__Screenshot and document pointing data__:
────
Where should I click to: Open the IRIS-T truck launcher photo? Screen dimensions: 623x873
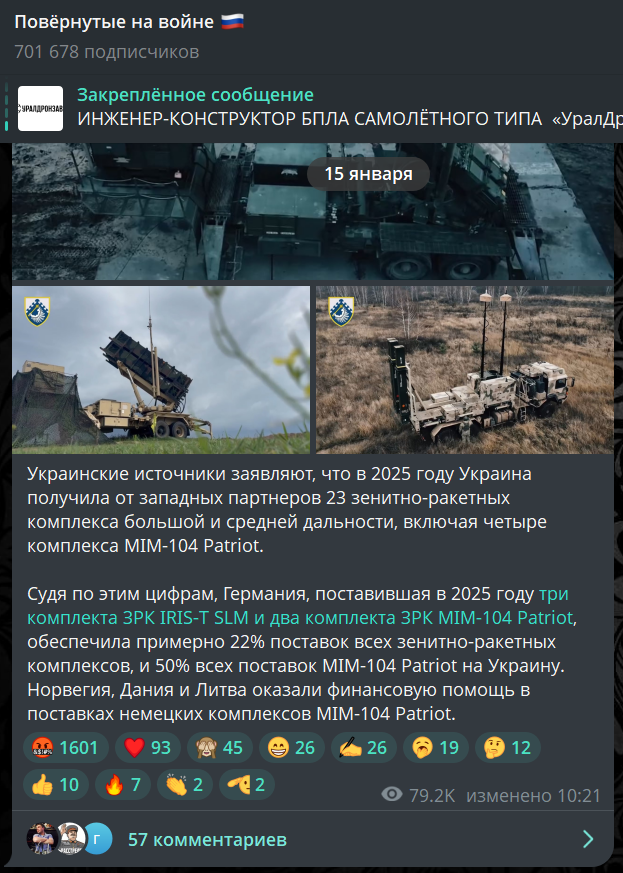point(465,370)
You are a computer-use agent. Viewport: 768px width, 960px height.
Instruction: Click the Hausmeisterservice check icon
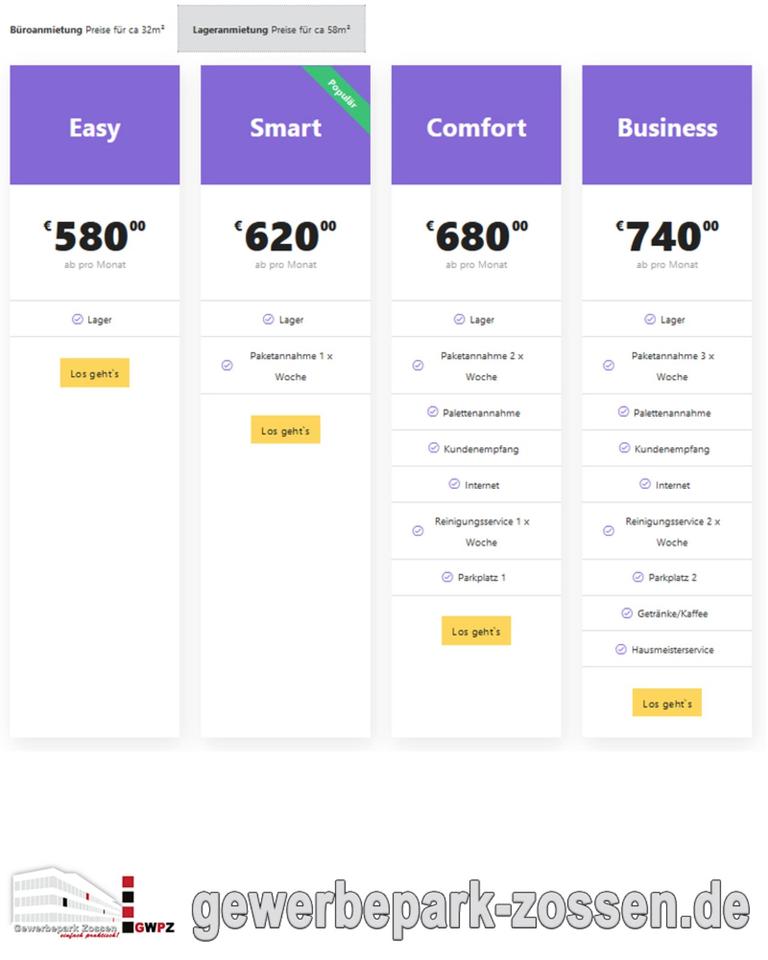pyautogui.click(x=621, y=649)
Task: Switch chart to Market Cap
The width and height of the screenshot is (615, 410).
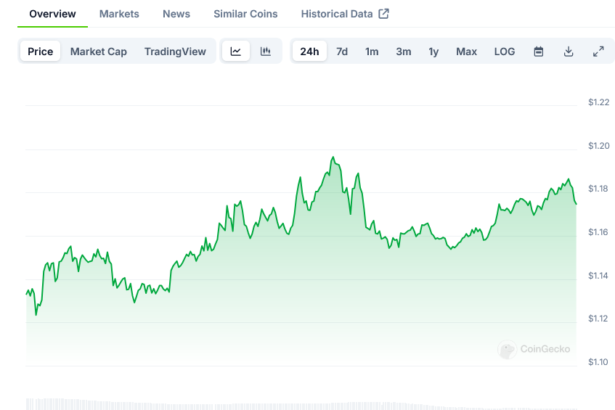Action: 98,51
────
__SHORT TASK__:
Copy every one of the records above word for word, without the pictures.

__WORKED SOLUTION__:
Where should I click to: Open the IRIS-T truck launcher photo? Screen dimensions: 623x873
point(465,370)
You are a computer-use agent. Viewport: 768px width, 960px height.
Instruction: Click the Hausmeisterservice check icon
pyautogui.click(x=621, y=649)
Task: Switch chart to Market Cap
The width and height of the screenshot is (615, 410).
Action: 98,51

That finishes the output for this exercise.